§ PROVIDED INFORMATION

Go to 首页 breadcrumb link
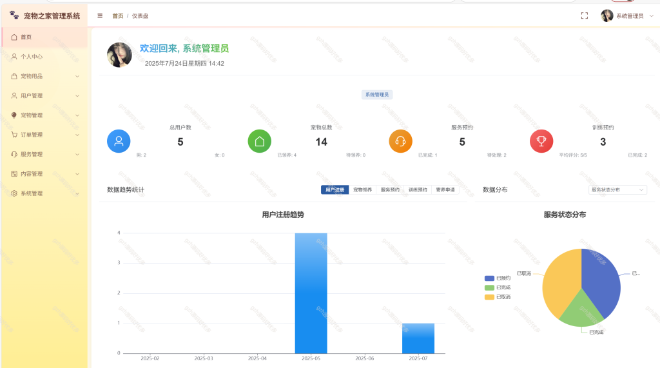 117,16
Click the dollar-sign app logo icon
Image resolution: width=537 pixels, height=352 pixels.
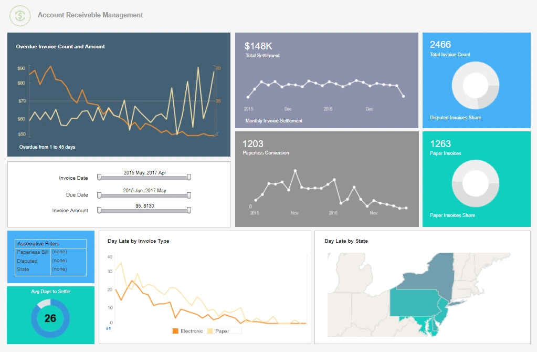pos(19,15)
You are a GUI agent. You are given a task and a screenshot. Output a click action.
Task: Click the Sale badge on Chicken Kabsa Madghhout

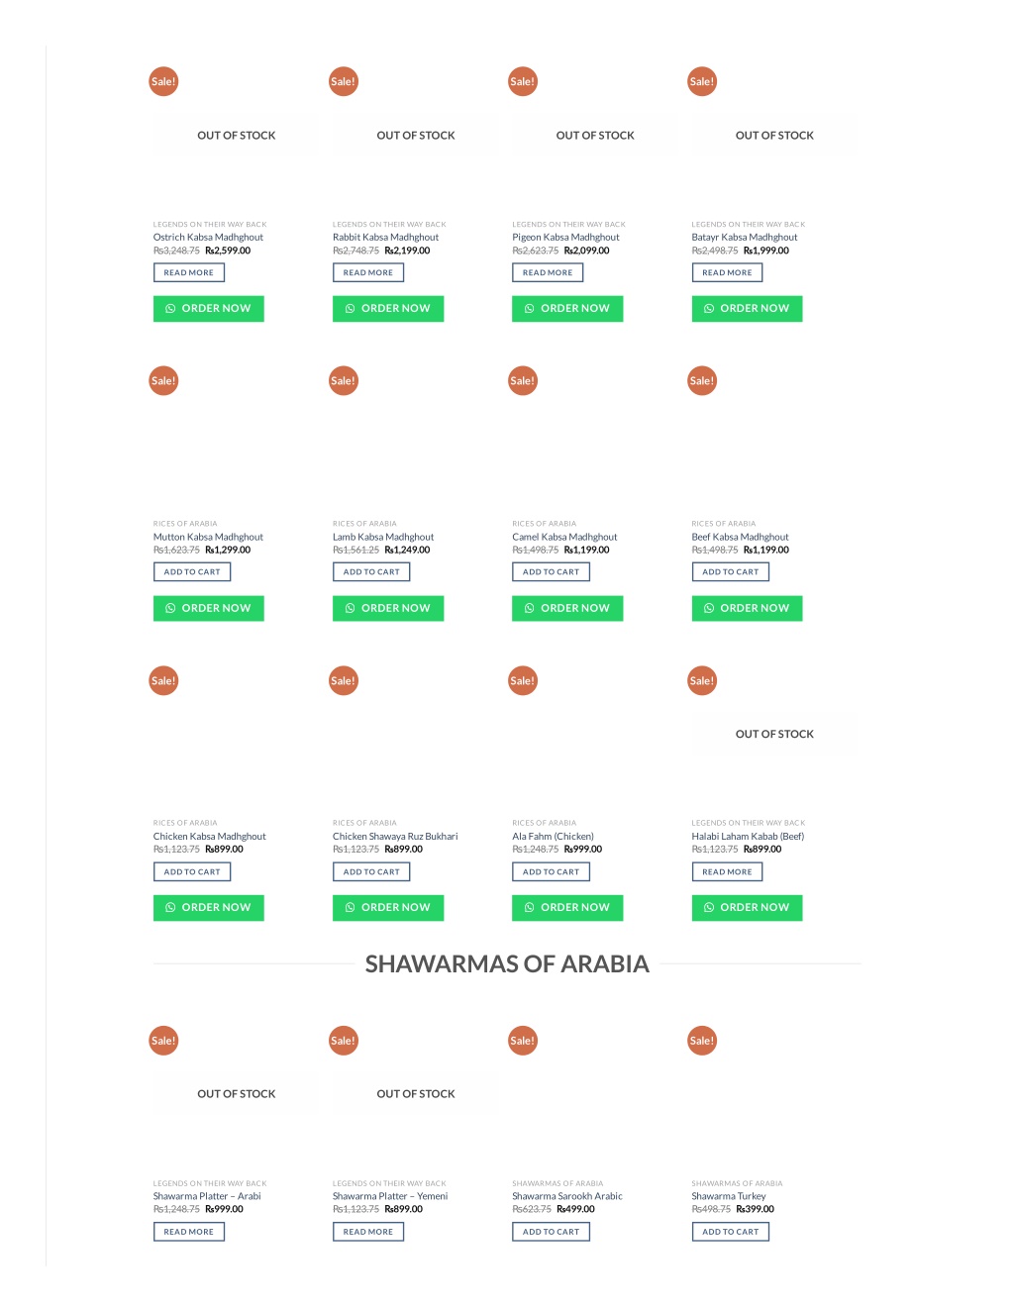coord(163,681)
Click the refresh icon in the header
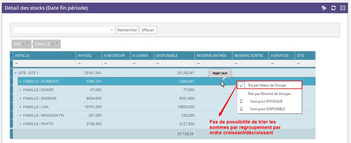Image resolution: width=351 pixels, height=143 pixels. 333,8
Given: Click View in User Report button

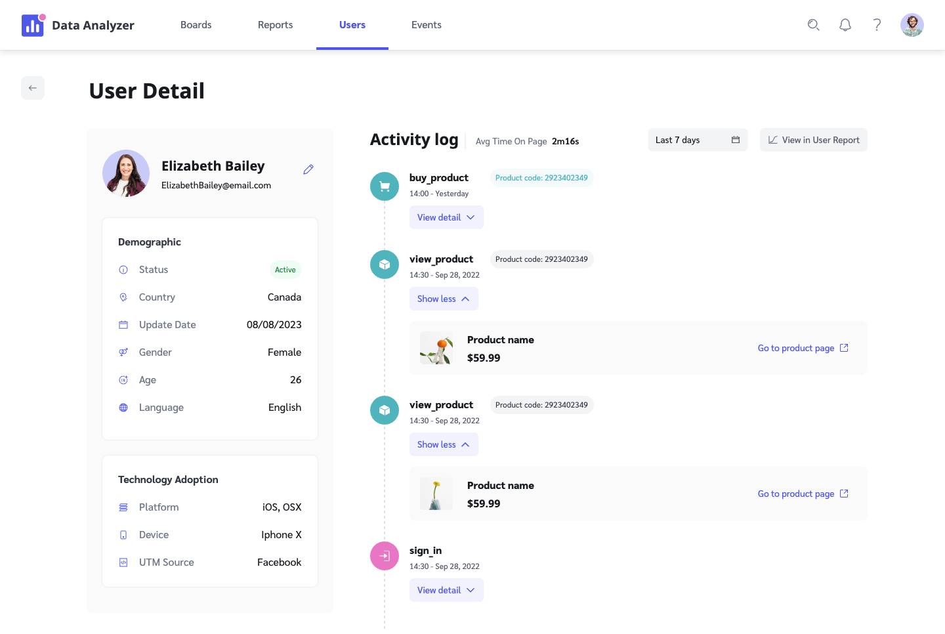Looking at the screenshot, I should [813, 140].
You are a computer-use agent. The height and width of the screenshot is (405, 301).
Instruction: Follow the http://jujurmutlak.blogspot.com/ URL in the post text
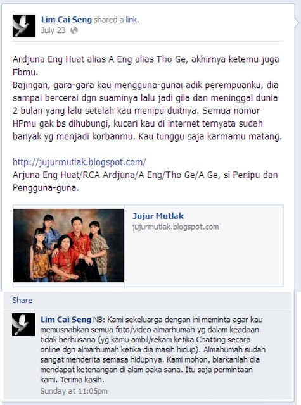pyautogui.click(x=79, y=162)
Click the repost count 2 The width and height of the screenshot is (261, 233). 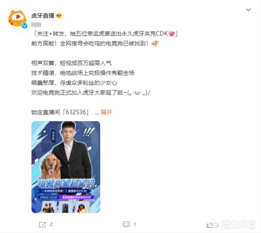(x=51, y=224)
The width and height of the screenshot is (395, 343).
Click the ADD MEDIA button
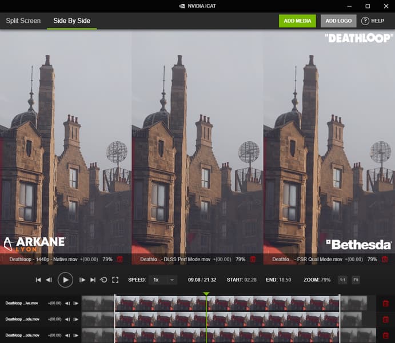[297, 21]
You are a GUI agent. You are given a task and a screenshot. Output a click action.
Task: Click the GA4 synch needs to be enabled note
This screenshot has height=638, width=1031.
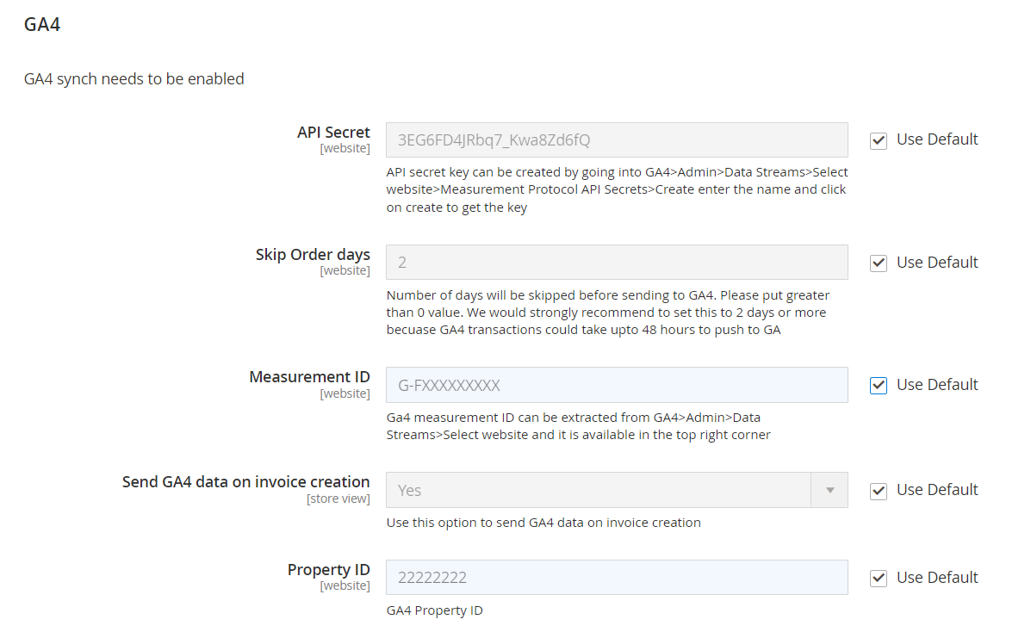134,79
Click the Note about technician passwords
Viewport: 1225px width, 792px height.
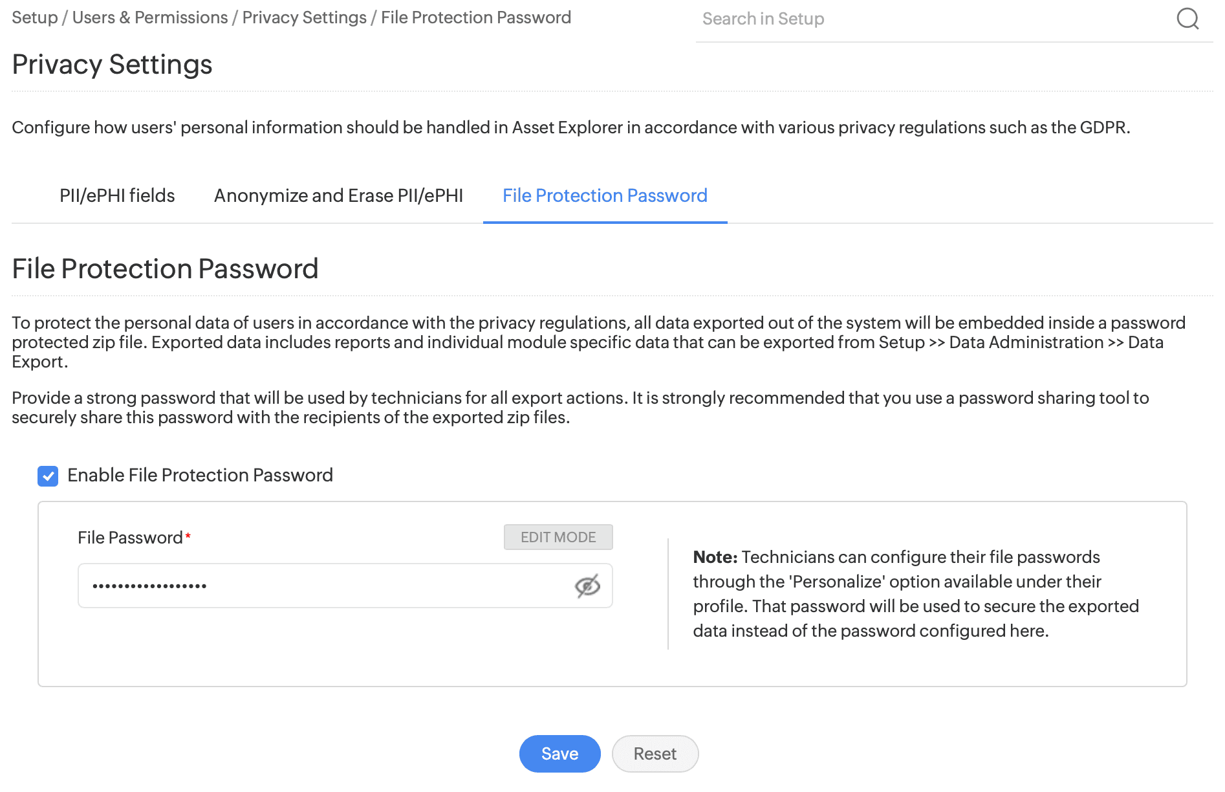tap(916, 594)
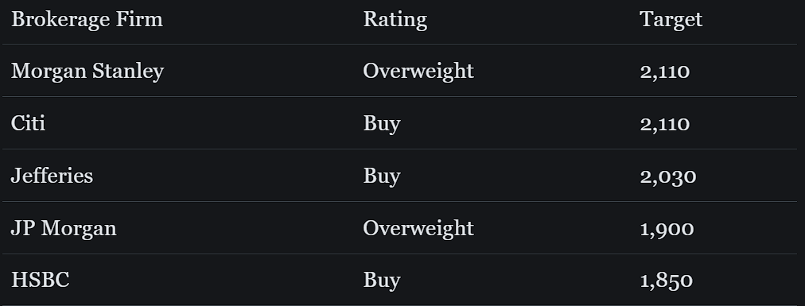Click Morgan Stanley's Overweight rating
Screen dimensions: 805x306
(x=418, y=72)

§ EXERCISE BRIEF
Pictures are to be left out; the answer must otherwise be exactly the lines from the one with "Click the ADD MEDIA button" through the final line of the entries above, both included.

§ RESULT OF THIS TASK
Click the ADD MEDIA button
[297, 21]
You are a GUI agent. You are given a task and a screenshot. Output a click action.
Task: Click the GA4 synch needs to be enabled note
This screenshot has height=638, width=1031.
134,79
Click the Note about technician passwords
Viewport: 1225px width, 792px height.
tap(916, 594)
Click Morgan Stanley's Overweight rating
Screen dimensions: 805x306
(x=418, y=72)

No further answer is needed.